Exploration of RitR Oxidation and Dimerization

All organisms need to maintain redox homeostasis through establishment of a normal steady state and redox signaling by using a broad range of mechanisms and redox sensing transcription factors. Surprisingly, none of the common redox-sensing transcription factors have been identified in streptococci. However, RitR (Repressor of iron transport Regulator), a protein originally identified due to its role in iron homeostasis in Streptococcus pneumonia, has emerged as the founding member of a novel family of redox sensors in prokaryotes. In the originally proposed model of RitR function, there is failure to demonstrate a mechanism for sensing intracellular iron concentrations, which is critical for metal and redox homeostasis. Recently, Glanville et al found a single cysteine (Cys128) redox switch in the linker domain and its oxidation state influences pneumococcal growth in an oxygen-dependent manner and that it represses the pneumococcal iron uptake (piu) operon in the oxidized form and reduces the amount of intracellular free ferrous iron. The crystallographically determined structure of RitR, in the oxidized and reduced state, suggests that the regulatory mechanism is dependent on the unraveling of helices and formation of an inter-protein disulfide bridge, allowing DNA binding and transcriptional repression of the piu system.

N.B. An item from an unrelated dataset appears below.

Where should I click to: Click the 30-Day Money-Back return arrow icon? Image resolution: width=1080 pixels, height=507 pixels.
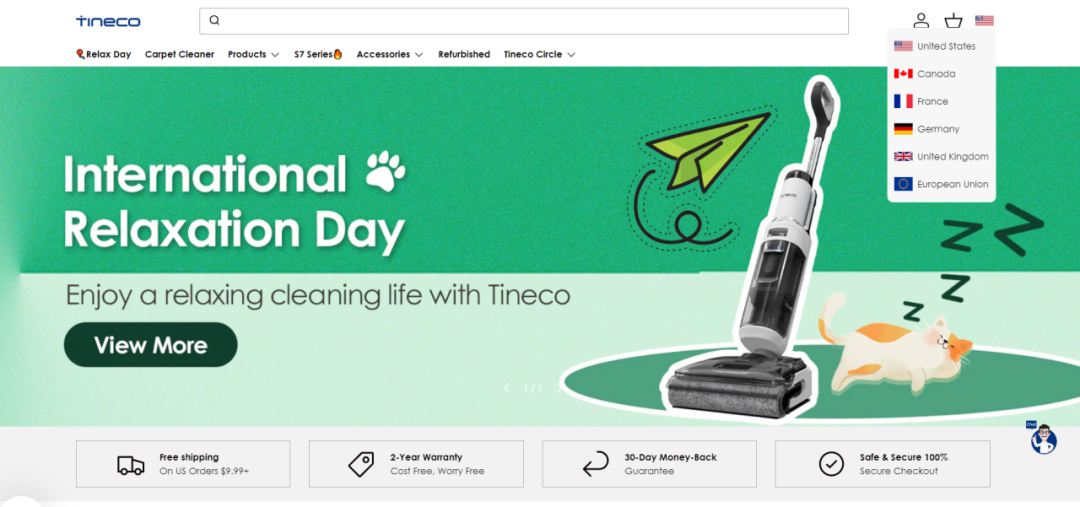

In vivo , H2O 2 is the primary oxidant that drives this oxidation and dimerization. To better understand the role that the phosphorylation has on the function of the protein, this project aims to generate singly-phosphorylated RitR (spRitR) constructs with phosphoserine at each of the phosphorylation sites, using nonstandard amino acid (NSAA) technology. The degree to which site directed phosphorylation impacts oxidation will be assessed for each of the spRitR constructs and compared to the fully modified and unmodified forms of the protein.